TASK DIRECTIONS: Transcribe, exactly and in full, every record shown below, while omitting its images.

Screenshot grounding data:
---+---

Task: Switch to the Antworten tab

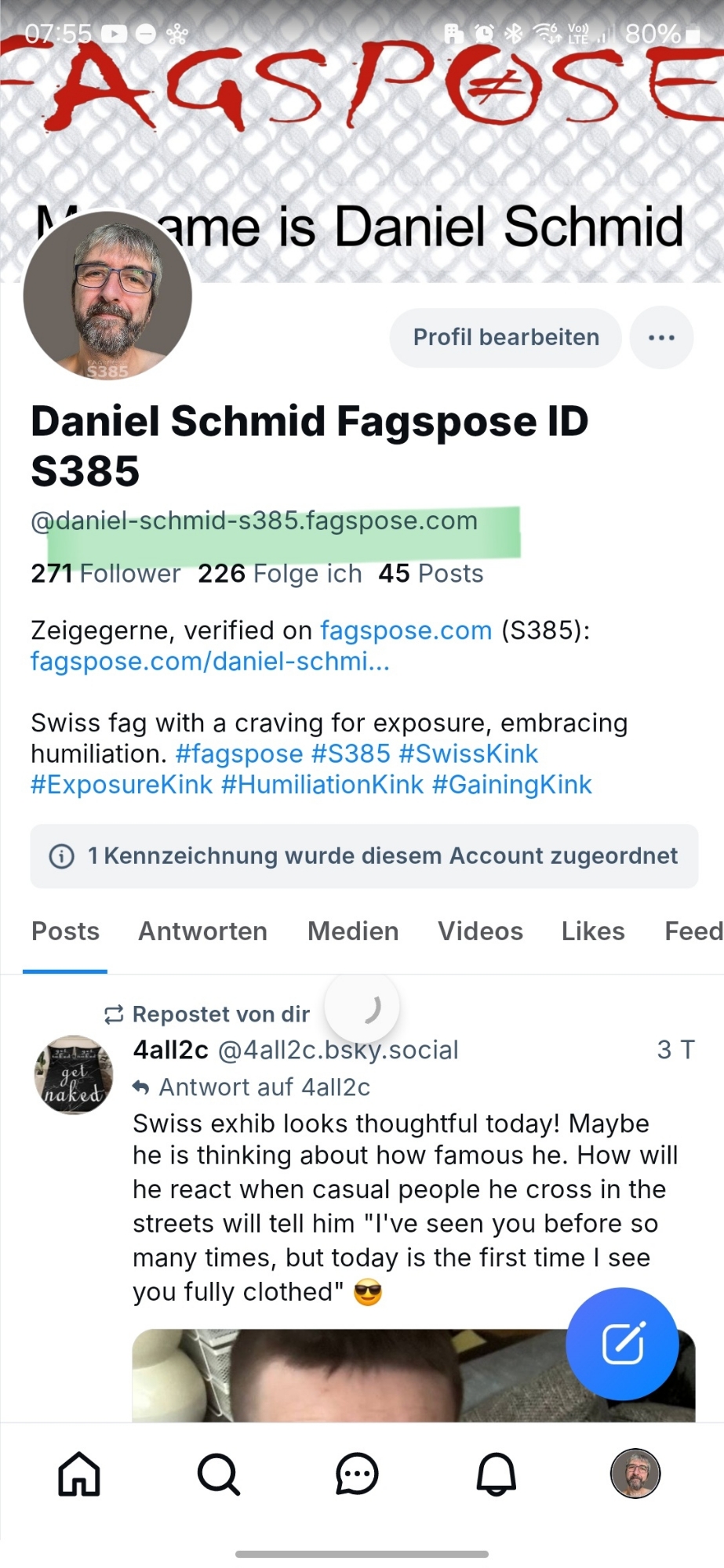Action: (202, 931)
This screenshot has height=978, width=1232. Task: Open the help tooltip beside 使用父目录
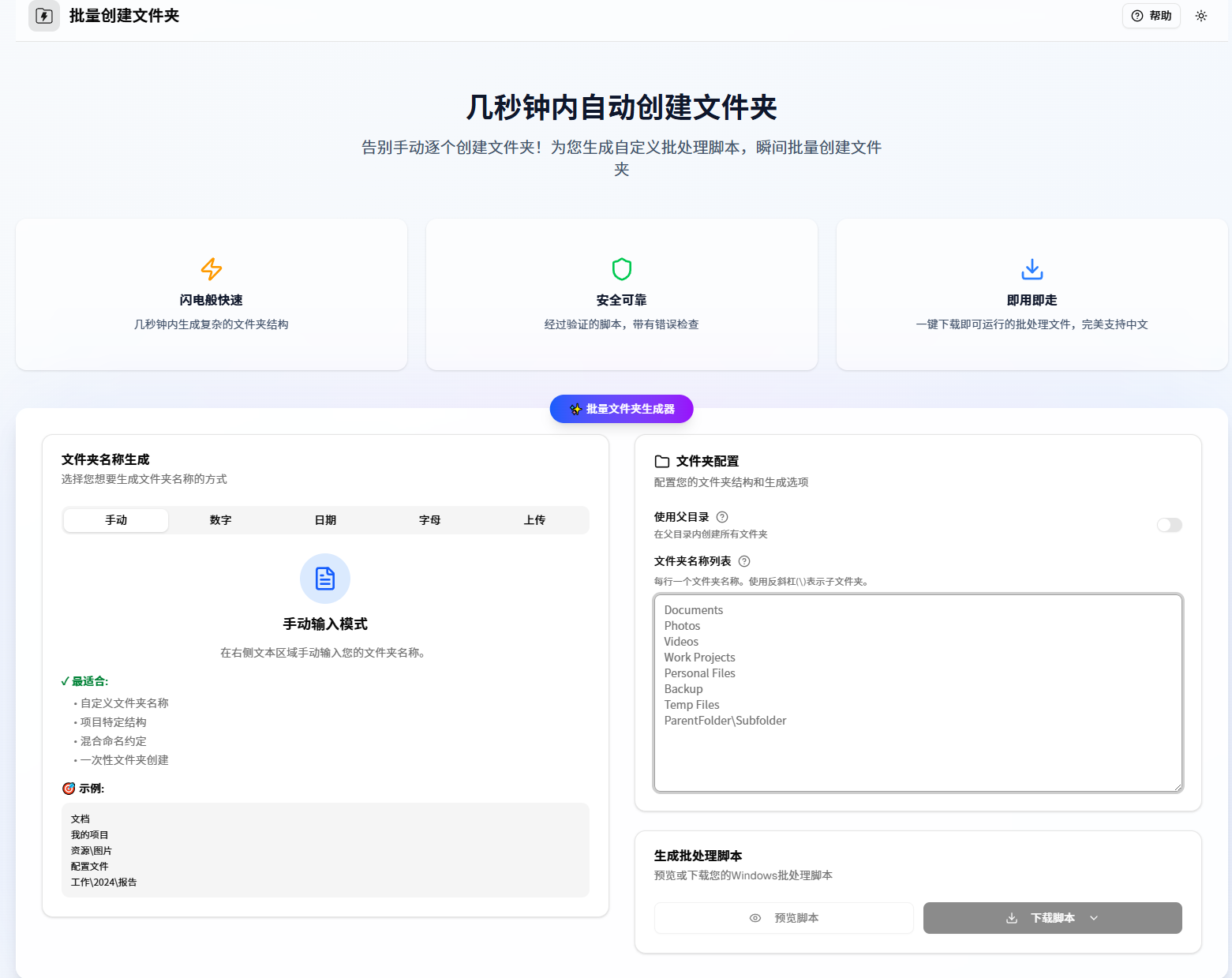(x=722, y=517)
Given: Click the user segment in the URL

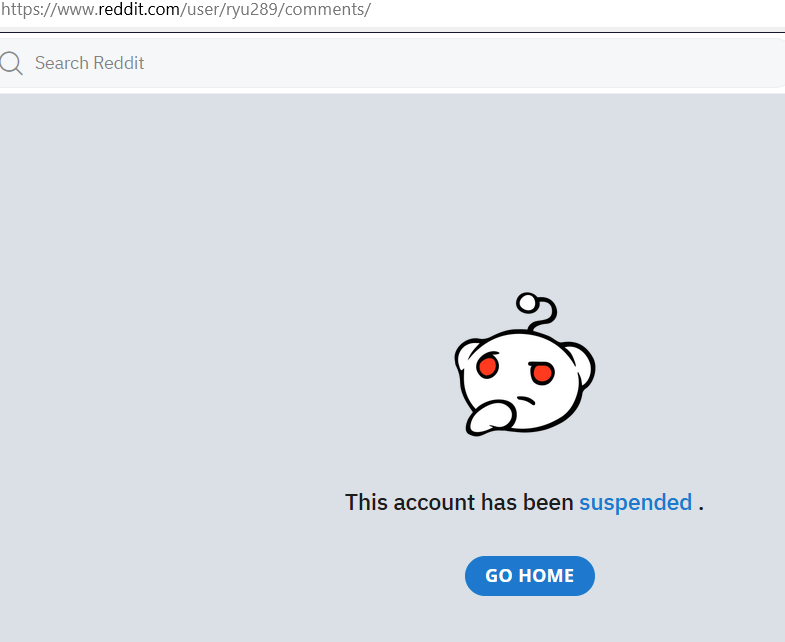Looking at the screenshot, I should pos(203,9).
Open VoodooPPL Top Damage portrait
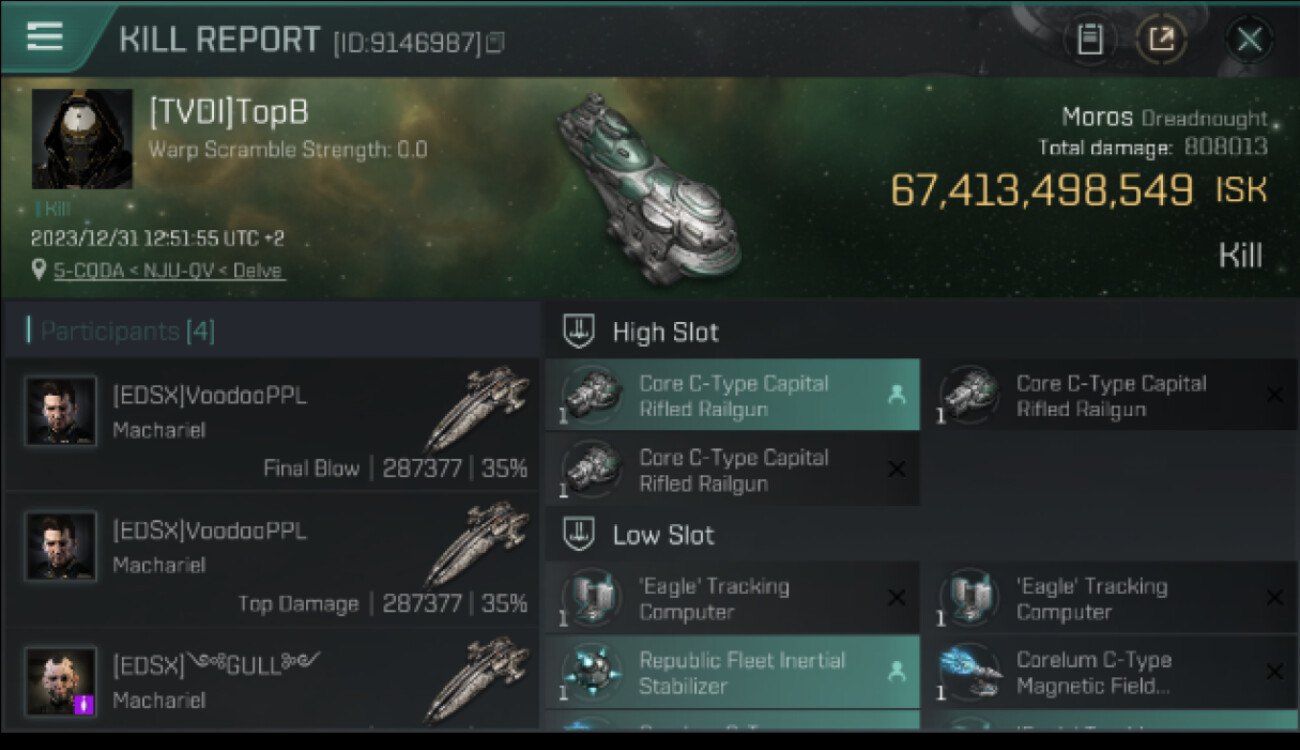1300x750 pixels. click(x=61, y=547)
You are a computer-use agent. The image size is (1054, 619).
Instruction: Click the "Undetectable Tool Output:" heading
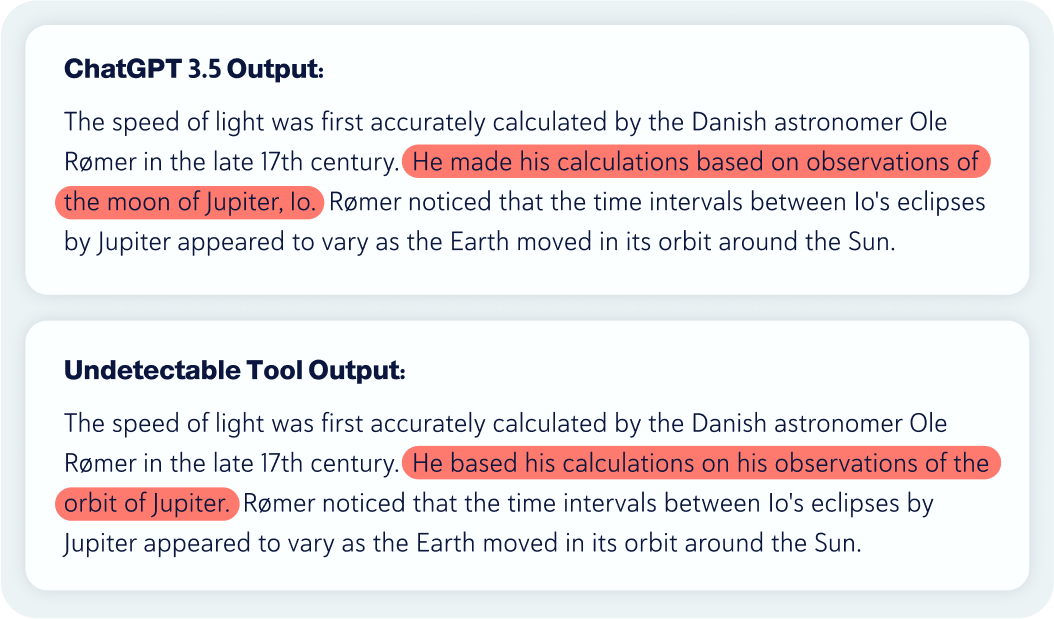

---+---

ANSWER FOR THIS EXERCISE:
Task: Switch to the Antworten tab

Action: (202, 931)
This screenshot has height=978, width=1232. Task: Open the help tooltip beside 使用父目录
(x=722, y=517)
Given: Click the user segment in the URL

Looking at the screenshot, I should pos(203,9).
Open VoodooPPL Top Damage portrait
1300x750 pixels. click(x=61, y=547)
You are a computer-use agent. The image size is (1054, 619).
Instruction: Click the "Undetectable Tool Output:" heading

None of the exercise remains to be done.